Excerpt to read:

MgO: up to 0.3 wt pct CaO and 0.8 wt pct Al2O3 are present in the MgO. It is unexpected that more Al2O3 than CaO are present in the MgO.
mullite (3Al2O3·2SiO2): up to 0.3 wt pct CaO and 0.3 wt pct MgO are present in the mullite. The mole ratio of Al2O3 to SiO2 is up to 1.62.
spinel (MgO·Al2O3): up to 0.4 wt pct CaO and 0.6 wt pct SiO2 are present in the spinel. The mole ratio of Al2O3 to MgO is up to 1.62.
SiO2: up to 0.6 wt pct CaO and 1.1 wt pct Al2O3 are present in the SiO2. MgO was not detected in the SiO2.
Table I
Experimental Results in the System CaO–SiO2–MgO–Al2O3 with MgO/CaO of 0.2 (Wt Pct)

Material shown:
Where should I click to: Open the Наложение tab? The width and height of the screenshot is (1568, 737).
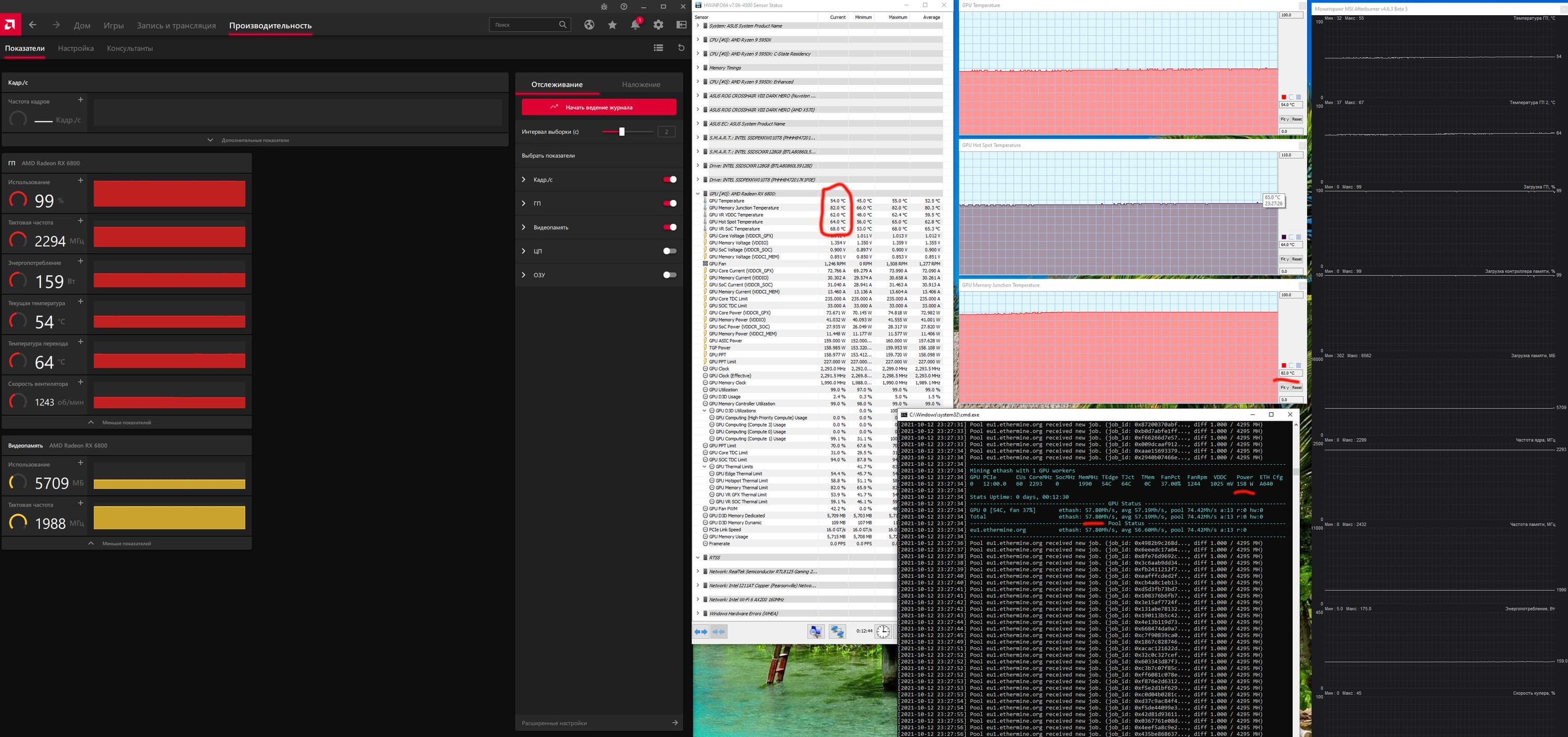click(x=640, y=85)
...
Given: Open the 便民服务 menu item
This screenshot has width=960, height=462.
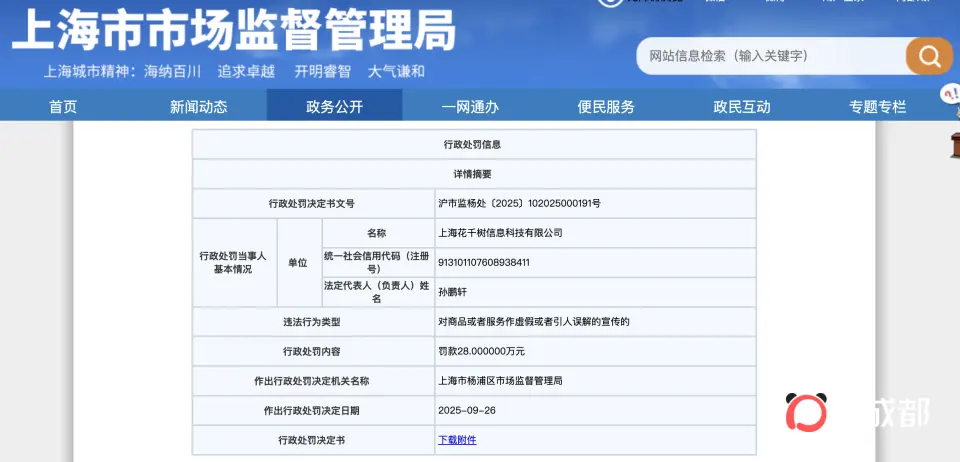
...
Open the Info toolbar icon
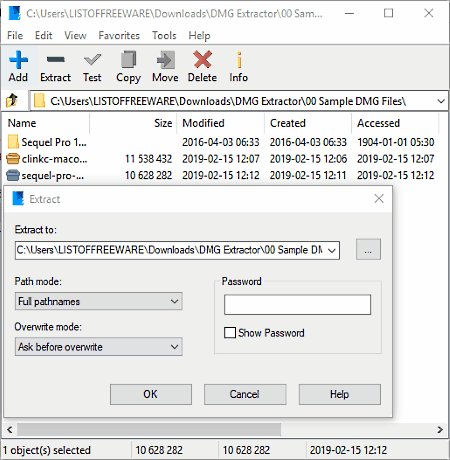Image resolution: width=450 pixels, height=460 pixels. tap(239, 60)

Exercise instructions:
[A] Quote the stretch of the excerpt on oxide phases from "mullite (3Al2O3·2SiO2): up" through "MgO is up to 1.62.".
[B] Answer these from the excerpt on oxide phases:
(i) Up to how many wt pct of Al2O3 are present in the SiO2?
(ii) Up to how many wt pct of CaO are present in the spinel?
(iii) What is the upper limit given for the mole ratio of Al2O3 to SiO2 in the mullite?
The records were drawn from a source other than the excerpt on oxide phases.

Responses for each task:
[A]
mullite (3Al2O3·2SiO2): up to 0.3 wt pct CaO and 0.3 wt pct MgO are present in the mullite. The mole ratio of Al2O3 to SiO2 is up to 1.62.
spinel (MgO·Al2O3): up to 0.4 wt pct CaO and 0.6 wt pct SiO2 are present in the spinel. The mole ratio of Al2O3 to MgO is up to 1.62.

[B]
(i) 1.1 wt pct
(ii) 0.4 wt pct
(iii) 1.62